Dunaföldvár is a town in Tolna County, Hungary. Its residents are Hungarians, with minority of Serbs.

== History ==
A Bronze Age gold hoard of jewellery was found between Paks and Dunaföldvár on the banks of the Danube in the nineteenth century. The treasure is now in the collections of the British Museum.

Dunaföldvár was an important settlement at the time of the Hungarian conquest, and experienced its golden age during the 14th and 15th centuries.

It was first mentioned in the work of the Turkish chronicler Sinan Chaus, who described the history of the 1543 expedition. However, the castle was destroyed in the autumn of 1686 after it was set ablaze by Turkish troops.
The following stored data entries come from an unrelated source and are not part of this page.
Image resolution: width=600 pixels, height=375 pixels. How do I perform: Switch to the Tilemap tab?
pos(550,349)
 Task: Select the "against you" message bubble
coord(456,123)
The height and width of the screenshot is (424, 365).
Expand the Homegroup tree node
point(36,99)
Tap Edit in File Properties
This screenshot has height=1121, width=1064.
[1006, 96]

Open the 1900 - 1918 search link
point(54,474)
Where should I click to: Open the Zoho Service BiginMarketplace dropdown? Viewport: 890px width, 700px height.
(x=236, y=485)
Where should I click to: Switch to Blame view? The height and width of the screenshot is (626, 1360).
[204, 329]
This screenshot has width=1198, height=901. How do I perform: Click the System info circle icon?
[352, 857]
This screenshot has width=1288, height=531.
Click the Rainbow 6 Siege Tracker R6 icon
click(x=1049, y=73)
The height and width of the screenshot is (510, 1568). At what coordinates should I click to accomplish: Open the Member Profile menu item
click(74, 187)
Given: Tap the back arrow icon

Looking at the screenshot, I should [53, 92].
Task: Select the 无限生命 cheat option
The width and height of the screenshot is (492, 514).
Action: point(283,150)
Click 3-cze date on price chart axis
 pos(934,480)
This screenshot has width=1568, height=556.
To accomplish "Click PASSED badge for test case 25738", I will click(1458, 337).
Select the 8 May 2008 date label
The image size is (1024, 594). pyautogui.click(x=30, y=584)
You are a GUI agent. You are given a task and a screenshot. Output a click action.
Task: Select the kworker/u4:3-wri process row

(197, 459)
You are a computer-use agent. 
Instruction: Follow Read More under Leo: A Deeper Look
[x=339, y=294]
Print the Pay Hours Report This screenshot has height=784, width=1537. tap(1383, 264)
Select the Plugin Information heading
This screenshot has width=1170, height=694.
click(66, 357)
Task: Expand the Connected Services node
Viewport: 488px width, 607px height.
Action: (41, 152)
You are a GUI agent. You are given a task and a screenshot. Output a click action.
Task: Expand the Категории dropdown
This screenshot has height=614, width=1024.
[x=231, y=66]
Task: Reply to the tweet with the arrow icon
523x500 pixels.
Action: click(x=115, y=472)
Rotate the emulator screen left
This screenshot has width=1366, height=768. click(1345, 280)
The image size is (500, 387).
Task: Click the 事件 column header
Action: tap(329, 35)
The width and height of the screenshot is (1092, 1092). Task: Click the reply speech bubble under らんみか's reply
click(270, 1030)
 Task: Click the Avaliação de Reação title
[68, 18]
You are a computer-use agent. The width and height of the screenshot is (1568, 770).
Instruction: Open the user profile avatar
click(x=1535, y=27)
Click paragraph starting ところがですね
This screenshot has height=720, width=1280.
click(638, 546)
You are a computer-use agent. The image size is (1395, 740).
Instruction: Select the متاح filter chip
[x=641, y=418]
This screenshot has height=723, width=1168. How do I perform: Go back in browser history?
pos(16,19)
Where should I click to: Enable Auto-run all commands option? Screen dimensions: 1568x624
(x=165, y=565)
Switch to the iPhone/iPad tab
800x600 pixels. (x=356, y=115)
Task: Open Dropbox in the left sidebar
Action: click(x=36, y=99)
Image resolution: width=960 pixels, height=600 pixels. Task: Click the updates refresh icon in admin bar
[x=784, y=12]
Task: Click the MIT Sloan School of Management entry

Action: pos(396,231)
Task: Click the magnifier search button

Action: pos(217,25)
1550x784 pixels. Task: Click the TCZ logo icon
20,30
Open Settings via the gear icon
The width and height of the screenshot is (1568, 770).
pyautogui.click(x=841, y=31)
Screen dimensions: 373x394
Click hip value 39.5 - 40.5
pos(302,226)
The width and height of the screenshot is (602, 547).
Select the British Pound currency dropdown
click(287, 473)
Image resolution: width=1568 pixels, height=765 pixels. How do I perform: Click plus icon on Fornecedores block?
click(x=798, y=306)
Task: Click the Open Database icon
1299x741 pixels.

In 1703, the legendary Kuruc general, General János Bottyán, occupied the castle, which became famous as the bridgehead of the Transdanubian campaign. The castle was restored at the beginning of the 19th century, and in 1974 restoration was concluded on the building according to the plans of Ferenc Mendele.

== Sightseeing ==
Besides the castle, the city also boasts numerous churches and chapels. One of the most famous churches, the St. Ilona’s Roman Catholic parish was built in 1725 in Baroque style. Its tower is 37 meters high and 9.6 meters wide. In 1757 it was struck by lightning, burned down, and 100 years later, in 1858, it became the victim of another devastating fire. It was severely damaged in 1944, but the temple survived, and remains one of the gems of the city.

Visitors can also visit the Joseph-Danube Bridge which connects the Transdanubia region to the Great Plain. After two years of construction, the bridge was opened in November, 1930. The Germans bombed the bridge during World War II and it was rebuilt after the war under the supervision of engineer Gustav Faber.

== Demographics ==
As of the 2022 census, the town is 88.8% Hungarian, 1.1% Gypsy. 31.6% of its inhabitants are Roman Catholic, 5.4% are Reformed, 1.4% Lutheran, and 16% nondenominational.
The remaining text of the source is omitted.